• Instructions to follow
Check every line below, and copy those that include "computer".

• Data for the task

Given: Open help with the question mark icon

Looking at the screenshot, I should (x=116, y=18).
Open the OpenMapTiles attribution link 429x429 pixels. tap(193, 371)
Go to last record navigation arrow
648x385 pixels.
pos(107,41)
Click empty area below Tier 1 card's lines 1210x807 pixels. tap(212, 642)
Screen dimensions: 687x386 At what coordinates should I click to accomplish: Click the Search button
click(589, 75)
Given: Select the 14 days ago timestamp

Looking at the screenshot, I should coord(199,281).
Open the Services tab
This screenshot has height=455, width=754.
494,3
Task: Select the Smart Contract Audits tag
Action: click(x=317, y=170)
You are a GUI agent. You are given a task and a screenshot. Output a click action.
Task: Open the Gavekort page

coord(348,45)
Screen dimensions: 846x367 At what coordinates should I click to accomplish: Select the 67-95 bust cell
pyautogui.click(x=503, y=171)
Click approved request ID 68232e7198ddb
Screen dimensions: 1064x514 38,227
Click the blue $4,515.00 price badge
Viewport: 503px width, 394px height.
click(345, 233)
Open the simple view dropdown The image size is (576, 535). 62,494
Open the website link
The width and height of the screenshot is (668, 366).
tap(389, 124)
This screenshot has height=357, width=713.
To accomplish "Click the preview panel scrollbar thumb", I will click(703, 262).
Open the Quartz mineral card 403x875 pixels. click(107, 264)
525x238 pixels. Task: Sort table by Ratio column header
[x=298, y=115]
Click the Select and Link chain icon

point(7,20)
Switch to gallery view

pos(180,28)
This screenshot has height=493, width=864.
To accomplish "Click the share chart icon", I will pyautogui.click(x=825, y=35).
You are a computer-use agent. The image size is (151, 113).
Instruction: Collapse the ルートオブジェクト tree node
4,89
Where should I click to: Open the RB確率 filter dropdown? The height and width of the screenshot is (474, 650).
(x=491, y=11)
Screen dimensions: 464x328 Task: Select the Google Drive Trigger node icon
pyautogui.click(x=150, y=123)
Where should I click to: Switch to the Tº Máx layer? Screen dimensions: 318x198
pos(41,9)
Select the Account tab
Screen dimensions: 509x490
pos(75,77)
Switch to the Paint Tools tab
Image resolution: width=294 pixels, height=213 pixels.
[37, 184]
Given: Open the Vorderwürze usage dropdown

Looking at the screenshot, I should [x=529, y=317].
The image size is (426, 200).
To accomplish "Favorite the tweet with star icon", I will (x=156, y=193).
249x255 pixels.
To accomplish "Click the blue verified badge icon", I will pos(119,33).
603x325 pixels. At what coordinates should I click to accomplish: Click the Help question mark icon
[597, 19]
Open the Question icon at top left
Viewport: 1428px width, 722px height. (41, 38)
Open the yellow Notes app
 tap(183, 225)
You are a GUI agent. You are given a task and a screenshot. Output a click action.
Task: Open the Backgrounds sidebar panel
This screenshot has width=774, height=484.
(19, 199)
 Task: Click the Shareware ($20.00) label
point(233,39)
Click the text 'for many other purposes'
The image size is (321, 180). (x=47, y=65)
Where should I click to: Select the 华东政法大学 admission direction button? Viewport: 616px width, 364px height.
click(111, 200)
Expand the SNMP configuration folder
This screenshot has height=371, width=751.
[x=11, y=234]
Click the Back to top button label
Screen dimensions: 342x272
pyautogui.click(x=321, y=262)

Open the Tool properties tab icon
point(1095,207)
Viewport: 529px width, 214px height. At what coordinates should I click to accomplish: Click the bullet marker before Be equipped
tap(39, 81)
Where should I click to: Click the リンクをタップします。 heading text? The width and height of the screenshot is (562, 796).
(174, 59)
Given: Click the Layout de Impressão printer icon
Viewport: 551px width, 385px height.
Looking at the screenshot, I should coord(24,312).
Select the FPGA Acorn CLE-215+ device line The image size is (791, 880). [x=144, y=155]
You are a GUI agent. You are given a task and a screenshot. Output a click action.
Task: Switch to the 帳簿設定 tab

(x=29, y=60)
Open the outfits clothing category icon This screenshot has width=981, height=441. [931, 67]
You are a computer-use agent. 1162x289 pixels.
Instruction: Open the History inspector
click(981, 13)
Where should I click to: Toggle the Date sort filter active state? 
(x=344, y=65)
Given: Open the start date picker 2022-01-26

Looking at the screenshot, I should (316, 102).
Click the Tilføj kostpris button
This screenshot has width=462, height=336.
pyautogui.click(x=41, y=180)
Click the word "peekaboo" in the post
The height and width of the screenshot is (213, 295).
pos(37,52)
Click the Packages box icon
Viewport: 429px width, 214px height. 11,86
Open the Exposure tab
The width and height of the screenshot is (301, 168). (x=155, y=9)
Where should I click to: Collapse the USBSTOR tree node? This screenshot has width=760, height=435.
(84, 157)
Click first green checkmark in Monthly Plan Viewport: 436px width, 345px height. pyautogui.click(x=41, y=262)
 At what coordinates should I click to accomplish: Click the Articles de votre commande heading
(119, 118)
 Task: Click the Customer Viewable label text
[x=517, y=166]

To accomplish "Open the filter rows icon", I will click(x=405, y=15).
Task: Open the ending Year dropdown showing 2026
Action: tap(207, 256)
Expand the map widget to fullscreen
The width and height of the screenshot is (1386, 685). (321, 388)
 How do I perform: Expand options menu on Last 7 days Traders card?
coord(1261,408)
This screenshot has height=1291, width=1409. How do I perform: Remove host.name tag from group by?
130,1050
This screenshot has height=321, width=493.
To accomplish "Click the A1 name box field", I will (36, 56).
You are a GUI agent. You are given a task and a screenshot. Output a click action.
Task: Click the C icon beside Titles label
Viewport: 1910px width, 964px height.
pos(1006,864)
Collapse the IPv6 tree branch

• Response area
You are a computer-use agent. The image size is (151, 113).
You are a computer-use agent. 1162x289 pixels.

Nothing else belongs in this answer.